幻(まぼろし)のプレミアカード!!
1970年代、カード収集が流行っていた。
私は仮面ライダースナックについているカードとプロ野球スナックについている選手カードを集めていた。
今日はプロ野球カードの思い出について書こうと思う。
そのころのプロ野球界といえば、王、長嶋の時代で私が好きな阪神タイガースでは、江夏、田渕、藤田平などで,人気選手は当たりやすく、何枚も同じ選手が重なった。阪神の選手が当たる確立はなかなか高いのだが、地味な選手はなかなか当たらない。#4 川藤、#24遠井吾郎は当たらないというより、
そもそも無いのではないか?と思っていた。助っ人外国人のカードは非常に珍しく、阪神では#31カークランドが当たる確立は0%に近いんじゃないかという感じだった。しかし、広島の外国人選手?が当たった。
一人でもしゃべってしまうと噂は一挙に広がった。明くる日学校に行くと2年生だった私の前に大きな身体の5,6年生が立ちふさがった。「この子や!外国人カード当たった子や!」と一人の少年に指さされた。

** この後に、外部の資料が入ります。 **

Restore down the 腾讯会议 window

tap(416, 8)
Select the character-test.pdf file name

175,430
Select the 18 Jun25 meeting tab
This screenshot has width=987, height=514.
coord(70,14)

別の少年が「悪いけど、明日持ってきてくれへんかなぁ、」気に入ったカードがあったら、かえっこしようや、なぁ」と、私は、小さくうなづいた。ちょっぴり怖かった。
明くる日、高学年の少年達は教室の前で待っていた。私に気付くと、廊下を走り(廊下は走ったらダメ!!)私は囲まれた。ギラついた目で少年が「持ってきてくれた?」と、うなづいた後、ポケットからカードを出した。その瞬間、大きな声で『なーんや!キヌガサやんけ。』何を言っているのかよくわからない。『確かに小さい子には外人に見えてもしゃあないか。』外国人ではないと、教えてくれ、ありがとうと言いながら#4川藤幸三のカードをくれた。キヌガサのカードはいらないらしい。なんてイイ人や!
高学年達が走っていた廊下をゆっくりと歩いて去って行く。最初に私に接触してきた上級生は後頭部をぺしぺし叩かれていた。(軽く)。
後にキヌガサが偉大な鉄人カープの衣笠祥雄だと、知る。